• **Task prompt**: Among the entries below, find the lines with the word "label" and copy them.

* * * * * * * * *

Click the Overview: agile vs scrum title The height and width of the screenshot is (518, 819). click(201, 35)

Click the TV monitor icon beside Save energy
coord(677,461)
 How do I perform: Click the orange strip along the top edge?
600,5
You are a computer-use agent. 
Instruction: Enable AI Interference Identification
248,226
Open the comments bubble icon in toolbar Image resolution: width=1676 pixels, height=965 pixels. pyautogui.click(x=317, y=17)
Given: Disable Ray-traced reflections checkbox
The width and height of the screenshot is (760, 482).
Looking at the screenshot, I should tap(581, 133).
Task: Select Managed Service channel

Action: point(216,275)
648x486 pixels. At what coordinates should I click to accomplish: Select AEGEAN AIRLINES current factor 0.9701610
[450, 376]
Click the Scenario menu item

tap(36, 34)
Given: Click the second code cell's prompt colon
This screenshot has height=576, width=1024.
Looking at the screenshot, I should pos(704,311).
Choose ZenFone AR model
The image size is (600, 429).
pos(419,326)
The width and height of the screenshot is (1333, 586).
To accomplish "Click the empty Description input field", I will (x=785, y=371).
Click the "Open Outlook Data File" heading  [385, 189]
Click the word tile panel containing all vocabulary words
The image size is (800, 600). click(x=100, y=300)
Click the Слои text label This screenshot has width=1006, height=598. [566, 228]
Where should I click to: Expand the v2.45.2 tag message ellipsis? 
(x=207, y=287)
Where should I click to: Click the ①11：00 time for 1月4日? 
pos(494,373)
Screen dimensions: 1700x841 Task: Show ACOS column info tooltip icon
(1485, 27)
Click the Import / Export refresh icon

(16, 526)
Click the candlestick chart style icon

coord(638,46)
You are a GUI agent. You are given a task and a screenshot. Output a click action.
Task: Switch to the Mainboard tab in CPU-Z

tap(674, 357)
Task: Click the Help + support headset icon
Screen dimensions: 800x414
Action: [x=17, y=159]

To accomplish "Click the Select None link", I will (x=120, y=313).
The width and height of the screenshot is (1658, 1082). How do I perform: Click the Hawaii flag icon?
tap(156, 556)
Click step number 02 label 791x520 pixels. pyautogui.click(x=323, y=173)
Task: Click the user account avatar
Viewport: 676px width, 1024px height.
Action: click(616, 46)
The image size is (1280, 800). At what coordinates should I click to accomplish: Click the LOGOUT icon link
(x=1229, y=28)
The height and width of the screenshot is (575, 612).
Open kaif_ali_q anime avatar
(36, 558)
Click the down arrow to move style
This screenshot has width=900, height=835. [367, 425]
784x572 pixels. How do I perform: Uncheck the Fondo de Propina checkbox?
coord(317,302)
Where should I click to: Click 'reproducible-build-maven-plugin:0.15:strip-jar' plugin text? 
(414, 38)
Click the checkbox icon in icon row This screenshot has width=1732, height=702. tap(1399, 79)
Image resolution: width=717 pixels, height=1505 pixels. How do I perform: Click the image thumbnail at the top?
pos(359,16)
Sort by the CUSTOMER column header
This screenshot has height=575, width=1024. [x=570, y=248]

* * * * * * * * *

• **Solution to the exercise**:
Click the Слои text label This screenshot has width=1006, height=598. [566, 228]
Click step number 02 label 791x520 pixels. pyautogui.click(x=323, y=173)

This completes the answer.